How to Talk to Teenagers Without Coming on Too Strong
Overnight, your child transitioned from sweet innocence to the emotional volatility of adolescence. Once, she came home bubbling with stories from school; now, conversations can feel awkward and one-sided. Open communication is critical to guiding your teen through the tumult of adolescence, so be persistent and don't take your teen's emotions personally. Let your teen know that she is a respected and valued member of the family and that she can always come to you for help and support.
Instructions
Listen before you speak. Good listening skills are important in any relationship, but they are essential when dealing with teenagers, who often feel vulnerable and defensive. Before you initiate a conversation with your teen, put aside all distractions and give him your full attention. Make eye contact, acknowledge his opinions without criticism and keep silent twice as much as you speak. Avoid accusations and criticisms. Start conversations on a positive note and move into serious subject matter with questions rather than statements. For instance, you might initiate a conversation about academics with praise for good grades. Address a poor grade by asking your teen if she is struggling with the subject matter, rather than accusing her of laziness. Respect your teen's privacy. While it's important to stay involved in your teen's life, it's equally important to accept that he is developing a life independent from yours. He may wish to handle relationships and academics on his own. Include your teen in everyday conversations. If you only sit down with your teen to discuss serious subjects, any conversation you have will feel forced. Instead, make time for lighthearted conversation about school, community happenings and even politics. Let your teen know that you're interested in hearing her opinions. Allow your teen to negotiate. You are still the parent, but your teen is growing into adulthood. Respect his ability to make mature decisions and allow him some autonomy. For instance, you might put the curfew time up for negotiation. Help your teen to think for himself. Most adolescents don't respond well to lectures or threats.

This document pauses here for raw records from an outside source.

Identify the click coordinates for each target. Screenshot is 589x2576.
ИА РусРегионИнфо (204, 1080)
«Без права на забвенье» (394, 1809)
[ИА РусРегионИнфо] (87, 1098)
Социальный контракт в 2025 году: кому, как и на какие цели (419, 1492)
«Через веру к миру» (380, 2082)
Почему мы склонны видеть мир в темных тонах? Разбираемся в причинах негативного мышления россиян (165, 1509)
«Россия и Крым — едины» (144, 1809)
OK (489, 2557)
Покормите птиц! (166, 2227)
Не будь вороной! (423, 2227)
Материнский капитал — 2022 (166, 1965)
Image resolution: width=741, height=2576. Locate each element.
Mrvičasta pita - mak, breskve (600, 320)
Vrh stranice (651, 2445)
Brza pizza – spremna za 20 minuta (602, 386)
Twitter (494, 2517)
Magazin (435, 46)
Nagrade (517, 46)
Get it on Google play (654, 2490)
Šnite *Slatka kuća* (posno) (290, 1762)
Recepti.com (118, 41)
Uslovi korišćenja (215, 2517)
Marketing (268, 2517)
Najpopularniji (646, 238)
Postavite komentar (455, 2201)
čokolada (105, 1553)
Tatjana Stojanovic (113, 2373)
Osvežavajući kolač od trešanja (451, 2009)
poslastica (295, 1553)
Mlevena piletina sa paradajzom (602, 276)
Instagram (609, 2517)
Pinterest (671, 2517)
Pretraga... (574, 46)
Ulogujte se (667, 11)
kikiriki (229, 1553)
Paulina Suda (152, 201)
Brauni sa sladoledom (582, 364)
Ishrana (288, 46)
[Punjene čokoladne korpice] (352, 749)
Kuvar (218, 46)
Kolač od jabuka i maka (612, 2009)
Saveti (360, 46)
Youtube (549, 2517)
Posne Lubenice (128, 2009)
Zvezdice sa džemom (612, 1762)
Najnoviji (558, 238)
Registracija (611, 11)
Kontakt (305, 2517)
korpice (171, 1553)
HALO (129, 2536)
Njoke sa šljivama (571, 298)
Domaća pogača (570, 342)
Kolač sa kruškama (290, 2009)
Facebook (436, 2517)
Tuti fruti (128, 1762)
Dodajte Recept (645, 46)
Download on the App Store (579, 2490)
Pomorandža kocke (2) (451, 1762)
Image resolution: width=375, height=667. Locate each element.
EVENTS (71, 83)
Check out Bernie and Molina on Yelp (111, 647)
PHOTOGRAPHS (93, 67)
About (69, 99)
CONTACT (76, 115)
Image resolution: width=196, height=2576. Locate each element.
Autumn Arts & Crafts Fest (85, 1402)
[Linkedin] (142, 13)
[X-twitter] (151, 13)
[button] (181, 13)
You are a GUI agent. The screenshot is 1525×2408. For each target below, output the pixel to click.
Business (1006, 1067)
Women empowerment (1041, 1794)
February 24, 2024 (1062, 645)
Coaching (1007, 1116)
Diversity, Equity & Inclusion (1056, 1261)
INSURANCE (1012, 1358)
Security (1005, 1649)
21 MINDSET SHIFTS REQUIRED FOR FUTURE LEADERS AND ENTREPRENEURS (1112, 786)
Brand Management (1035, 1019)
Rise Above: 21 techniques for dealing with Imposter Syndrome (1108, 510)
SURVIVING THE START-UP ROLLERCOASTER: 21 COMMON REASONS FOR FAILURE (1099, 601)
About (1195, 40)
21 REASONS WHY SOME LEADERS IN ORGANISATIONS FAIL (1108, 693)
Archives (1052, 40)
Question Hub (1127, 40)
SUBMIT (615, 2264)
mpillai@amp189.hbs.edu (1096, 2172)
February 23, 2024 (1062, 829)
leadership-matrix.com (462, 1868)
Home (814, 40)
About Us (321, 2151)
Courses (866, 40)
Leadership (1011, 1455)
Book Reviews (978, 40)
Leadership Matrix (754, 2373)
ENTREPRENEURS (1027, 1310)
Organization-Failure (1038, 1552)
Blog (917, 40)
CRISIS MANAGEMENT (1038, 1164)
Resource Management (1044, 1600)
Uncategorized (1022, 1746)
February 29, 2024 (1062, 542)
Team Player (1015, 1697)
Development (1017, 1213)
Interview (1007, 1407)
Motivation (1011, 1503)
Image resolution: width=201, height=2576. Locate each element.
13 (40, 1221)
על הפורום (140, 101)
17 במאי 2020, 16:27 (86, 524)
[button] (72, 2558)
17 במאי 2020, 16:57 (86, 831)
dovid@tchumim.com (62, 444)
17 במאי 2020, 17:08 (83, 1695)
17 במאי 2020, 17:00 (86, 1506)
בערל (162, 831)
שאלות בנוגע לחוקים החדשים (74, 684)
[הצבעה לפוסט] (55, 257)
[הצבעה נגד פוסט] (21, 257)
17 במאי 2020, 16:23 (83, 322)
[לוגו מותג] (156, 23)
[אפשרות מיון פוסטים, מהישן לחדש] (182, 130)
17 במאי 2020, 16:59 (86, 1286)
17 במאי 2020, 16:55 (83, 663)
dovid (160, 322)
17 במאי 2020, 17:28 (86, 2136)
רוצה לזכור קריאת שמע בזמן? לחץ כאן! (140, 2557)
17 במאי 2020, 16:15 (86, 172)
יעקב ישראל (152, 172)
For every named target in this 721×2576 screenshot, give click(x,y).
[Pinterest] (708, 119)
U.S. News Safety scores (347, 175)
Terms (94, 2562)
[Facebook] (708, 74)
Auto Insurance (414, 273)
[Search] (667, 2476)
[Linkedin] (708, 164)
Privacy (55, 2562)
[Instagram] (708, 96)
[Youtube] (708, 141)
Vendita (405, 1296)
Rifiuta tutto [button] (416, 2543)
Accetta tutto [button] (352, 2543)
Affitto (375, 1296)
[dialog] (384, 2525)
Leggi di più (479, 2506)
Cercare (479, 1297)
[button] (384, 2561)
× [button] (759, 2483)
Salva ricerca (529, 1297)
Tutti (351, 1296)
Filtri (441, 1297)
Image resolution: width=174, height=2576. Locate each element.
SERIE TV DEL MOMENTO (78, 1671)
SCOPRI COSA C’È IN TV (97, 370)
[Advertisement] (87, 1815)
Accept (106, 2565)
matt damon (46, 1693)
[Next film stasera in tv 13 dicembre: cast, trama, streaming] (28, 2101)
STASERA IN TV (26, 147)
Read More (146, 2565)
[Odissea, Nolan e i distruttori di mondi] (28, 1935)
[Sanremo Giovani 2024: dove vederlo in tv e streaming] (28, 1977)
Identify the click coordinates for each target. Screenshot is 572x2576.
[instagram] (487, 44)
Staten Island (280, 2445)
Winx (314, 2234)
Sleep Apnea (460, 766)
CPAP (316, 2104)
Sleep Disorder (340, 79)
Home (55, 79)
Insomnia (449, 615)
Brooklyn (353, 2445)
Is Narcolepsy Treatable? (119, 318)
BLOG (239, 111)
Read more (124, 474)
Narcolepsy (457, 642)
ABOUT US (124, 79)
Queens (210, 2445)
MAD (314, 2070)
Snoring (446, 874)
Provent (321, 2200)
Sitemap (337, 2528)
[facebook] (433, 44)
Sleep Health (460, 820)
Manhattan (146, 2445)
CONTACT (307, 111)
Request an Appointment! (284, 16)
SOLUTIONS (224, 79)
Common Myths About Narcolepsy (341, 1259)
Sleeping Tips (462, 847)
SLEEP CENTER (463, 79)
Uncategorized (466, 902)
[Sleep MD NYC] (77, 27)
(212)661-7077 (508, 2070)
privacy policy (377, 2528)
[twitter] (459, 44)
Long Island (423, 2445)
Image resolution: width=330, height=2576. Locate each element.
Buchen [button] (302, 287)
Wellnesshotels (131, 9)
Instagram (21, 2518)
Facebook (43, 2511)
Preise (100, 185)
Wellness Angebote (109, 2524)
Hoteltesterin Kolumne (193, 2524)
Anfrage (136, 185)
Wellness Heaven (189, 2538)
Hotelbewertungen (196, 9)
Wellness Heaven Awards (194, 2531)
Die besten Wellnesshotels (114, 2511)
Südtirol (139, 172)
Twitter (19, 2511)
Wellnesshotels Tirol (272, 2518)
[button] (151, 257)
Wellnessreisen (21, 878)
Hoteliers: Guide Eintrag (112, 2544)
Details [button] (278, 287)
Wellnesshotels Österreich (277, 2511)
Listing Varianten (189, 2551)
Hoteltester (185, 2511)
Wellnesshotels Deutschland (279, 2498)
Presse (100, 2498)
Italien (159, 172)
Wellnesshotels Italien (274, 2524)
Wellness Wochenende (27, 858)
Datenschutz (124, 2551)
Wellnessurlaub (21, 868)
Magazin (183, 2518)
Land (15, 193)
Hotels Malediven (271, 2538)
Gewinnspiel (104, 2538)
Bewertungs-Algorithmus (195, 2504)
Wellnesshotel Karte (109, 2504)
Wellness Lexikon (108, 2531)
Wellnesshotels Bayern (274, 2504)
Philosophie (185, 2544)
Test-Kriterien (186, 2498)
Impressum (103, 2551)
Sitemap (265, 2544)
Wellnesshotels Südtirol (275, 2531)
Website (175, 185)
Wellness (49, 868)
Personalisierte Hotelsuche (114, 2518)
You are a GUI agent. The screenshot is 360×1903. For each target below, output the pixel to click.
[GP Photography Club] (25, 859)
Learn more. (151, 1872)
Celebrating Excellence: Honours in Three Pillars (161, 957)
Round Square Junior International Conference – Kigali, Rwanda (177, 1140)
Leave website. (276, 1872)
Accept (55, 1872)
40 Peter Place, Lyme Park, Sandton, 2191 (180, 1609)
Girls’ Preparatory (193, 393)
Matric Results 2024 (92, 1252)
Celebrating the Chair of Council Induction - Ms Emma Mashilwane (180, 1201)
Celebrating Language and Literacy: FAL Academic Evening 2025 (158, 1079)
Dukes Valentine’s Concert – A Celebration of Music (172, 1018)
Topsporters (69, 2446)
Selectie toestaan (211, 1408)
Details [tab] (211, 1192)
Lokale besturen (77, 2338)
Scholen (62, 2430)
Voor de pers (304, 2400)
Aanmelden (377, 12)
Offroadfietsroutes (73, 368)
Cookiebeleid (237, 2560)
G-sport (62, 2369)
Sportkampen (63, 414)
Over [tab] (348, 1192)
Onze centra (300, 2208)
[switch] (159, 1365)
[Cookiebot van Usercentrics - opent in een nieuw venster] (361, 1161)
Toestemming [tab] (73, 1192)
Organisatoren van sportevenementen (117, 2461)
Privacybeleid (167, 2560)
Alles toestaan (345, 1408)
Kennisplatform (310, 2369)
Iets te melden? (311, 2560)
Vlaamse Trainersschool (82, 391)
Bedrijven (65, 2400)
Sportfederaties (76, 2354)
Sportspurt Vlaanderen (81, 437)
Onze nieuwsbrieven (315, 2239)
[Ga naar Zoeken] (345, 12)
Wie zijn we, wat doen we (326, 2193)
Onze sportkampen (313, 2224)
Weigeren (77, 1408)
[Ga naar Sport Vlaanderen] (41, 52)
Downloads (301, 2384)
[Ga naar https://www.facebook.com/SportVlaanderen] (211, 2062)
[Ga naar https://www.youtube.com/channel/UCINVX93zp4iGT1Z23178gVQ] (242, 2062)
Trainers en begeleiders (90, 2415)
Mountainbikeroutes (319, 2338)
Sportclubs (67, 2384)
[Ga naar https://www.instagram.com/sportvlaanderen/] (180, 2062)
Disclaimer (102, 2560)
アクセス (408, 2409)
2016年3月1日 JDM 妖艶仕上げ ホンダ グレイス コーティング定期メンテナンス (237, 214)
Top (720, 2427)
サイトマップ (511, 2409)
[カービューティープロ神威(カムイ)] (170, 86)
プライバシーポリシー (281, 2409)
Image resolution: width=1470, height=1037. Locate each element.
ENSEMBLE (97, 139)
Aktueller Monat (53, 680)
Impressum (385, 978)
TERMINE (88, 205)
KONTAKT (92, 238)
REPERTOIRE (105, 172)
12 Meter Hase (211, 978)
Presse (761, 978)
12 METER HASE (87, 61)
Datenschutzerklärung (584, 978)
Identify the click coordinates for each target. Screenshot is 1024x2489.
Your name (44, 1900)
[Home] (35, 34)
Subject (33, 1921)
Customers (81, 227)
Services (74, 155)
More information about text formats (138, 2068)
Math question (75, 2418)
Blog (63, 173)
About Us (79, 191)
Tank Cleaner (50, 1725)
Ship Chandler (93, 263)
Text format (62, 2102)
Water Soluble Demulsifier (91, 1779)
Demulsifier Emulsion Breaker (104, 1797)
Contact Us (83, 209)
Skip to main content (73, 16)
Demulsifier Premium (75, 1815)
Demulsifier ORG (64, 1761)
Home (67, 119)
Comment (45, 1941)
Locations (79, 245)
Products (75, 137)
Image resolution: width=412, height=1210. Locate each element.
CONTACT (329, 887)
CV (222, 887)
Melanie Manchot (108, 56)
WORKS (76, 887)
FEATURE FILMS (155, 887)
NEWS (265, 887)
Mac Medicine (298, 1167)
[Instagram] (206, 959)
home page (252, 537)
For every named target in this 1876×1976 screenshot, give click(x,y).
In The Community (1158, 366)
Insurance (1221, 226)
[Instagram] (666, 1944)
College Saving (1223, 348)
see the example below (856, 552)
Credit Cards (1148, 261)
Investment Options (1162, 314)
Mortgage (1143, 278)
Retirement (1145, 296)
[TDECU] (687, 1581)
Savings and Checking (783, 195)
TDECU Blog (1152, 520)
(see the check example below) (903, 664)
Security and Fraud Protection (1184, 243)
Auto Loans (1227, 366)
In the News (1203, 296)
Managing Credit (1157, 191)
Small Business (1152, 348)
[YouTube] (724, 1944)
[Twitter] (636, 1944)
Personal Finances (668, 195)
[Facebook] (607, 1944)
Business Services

Discuss potential scenarios your teen might face and help him think critically about the consequences. For instance, ask your teen what might happen if he focuses all his energy on sports instead of academics. Ask him how he'll feel if his classmates get accepted to colleges and he is left behind. Offer praise. Unrelenting nagging and criticism will make your teen resentful and insecure. While it's important to guide your adolescent, it's equally important to make her feel confident and able. Talk to your teen about her strengths and talents. Express confidence in her abilities to succeed in the future. Let your teen know that she is loved unconditionally.